__Assignment__.
Word by word and line by line, write out all of the records.

__Data shown__.
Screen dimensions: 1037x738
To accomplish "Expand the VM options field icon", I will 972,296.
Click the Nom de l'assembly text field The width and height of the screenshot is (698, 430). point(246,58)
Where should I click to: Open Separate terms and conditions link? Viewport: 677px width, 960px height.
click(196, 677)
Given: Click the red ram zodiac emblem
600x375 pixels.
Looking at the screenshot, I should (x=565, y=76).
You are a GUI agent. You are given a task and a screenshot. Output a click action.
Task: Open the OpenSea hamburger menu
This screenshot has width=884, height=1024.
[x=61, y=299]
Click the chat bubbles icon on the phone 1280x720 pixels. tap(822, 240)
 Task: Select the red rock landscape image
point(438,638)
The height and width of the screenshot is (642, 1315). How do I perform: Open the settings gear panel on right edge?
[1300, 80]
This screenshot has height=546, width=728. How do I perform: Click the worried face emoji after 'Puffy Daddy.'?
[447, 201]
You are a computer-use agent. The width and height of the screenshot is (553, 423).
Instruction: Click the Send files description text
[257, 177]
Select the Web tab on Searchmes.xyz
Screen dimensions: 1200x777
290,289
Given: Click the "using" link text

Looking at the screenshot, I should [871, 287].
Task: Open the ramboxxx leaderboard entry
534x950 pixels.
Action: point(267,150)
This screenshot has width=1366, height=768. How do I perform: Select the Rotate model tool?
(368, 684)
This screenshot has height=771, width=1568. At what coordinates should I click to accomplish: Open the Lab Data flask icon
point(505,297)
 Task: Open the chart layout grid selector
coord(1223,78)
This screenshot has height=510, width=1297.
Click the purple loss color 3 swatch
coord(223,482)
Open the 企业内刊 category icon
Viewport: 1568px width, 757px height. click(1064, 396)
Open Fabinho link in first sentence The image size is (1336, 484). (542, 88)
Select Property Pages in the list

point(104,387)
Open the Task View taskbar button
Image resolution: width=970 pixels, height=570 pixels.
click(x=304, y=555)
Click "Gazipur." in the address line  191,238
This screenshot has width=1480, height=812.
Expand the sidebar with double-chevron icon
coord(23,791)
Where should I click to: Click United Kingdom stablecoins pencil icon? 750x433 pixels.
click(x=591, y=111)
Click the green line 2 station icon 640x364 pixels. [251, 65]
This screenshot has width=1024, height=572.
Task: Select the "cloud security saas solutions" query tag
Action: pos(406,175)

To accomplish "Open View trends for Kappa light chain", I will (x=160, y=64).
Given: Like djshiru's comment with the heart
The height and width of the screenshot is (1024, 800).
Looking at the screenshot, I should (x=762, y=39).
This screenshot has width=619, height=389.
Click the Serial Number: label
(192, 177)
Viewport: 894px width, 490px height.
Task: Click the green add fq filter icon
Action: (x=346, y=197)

__Exercise answer__.
Screen dimensions: 1037x738
To accomplish "Expand the VM options field icon", I will 972,296.
Click the Nom de l'assembly text field The width and height of the screenshot is (698, 430). point(246,58)
Where should I click to: Open Separate terms and conditions link? Viewport: 677px width, 960px height.
click(196, 677)
Given: Click the red ram zodiac emblem
600x375 pixels.
Looking at the screenshot, I should (x=565, y=76).
You are a GUI agent. You are given a task and a screenshot. Output a click action.
Task: Open the OpenSea hamburger menu
This screenshot has width=884, height=1024.
[x=61, y=299]
Click the chat bubbles icon on the phone 1280x720 pixels. tap(822, 240)
 Task: Select the red rock landscape image
point(438,638)
The height and width of the screenshot is (642, 1315). How do I perform: Open the settings gear panel on right edge?
[1300, 80]
This screenshot has height=546, width=728. How do I perform: Click the worried face emoji after 'Puffy Daddy.'?
[447, 201]
You are a computer-use agent. The width and height of the screenshot is (553, 423).
Instruction: Click the Send files description text
[257, 177]
Select the Web tab on Searchmes.xyz
Screen dimensions: 1200x777
290,289
Given: Click the "using" link text

Looking at the screenshot, I should [871, 287].
Task: Open the ramboxxx leaderboard entry
534x950 pixels.
Action: point(267,150)
This screenshot has width=1366, height=768. How do I perform: Select the Rotate model tool?
(368, 684)
This screenshot has height=771, width=1568. At what coordinates should I click to accomplish: Open the Lab Data flask icon
point(505,297)
 Task: Open the chart layout grid selector
coord(1223,78)
This screenshot has height=510, width=1297.
Click the purple loss color 3 swatch
coord(223,482)
Open the 企业内刊 category icon
Viewport: 1568px width, 757px height. click(1064, 396)
Open Fabinho link in first sentence The image size is (1336, 484). (542, 88)
Select Property Pages in the list

point(104,387)
Open the Task View taskbar button
Image resolution: width=970 pixels, height=570 pixels.
click(x=304, y=555)
Click "Gazipur." in the address line  191,238
This screenshot has width=1480, height=812.
Expand the sidebar with double-chevron icon
coord(23,791)
Where should I click to: Click United Kingdom stablecoins pencil icon? 750x433 pixels.
click(x=591, y=111)
Click the green line 2 station icon 640x364 pixels. [251, 65]
This screenshot has width=1024, height=572.
Task: Select the "cloud security saas solutions" query tag
Action: pos(406,175)

To accomplish "Open View trends for Kappa light chain", I will (x=160, y=64).
Given: Like djshiru's comment with the heart
The height and width of the screenshot is (1024, 800).
Looking at the screenshot, I should (x=762, y=39).
This screenshot has width=619, height=389.
Click the Serial Number: label
(192, 177)
Viewport: 894px width, 490px height.
Task: Click the green add fq filter icon
Action: (x=346, y=197)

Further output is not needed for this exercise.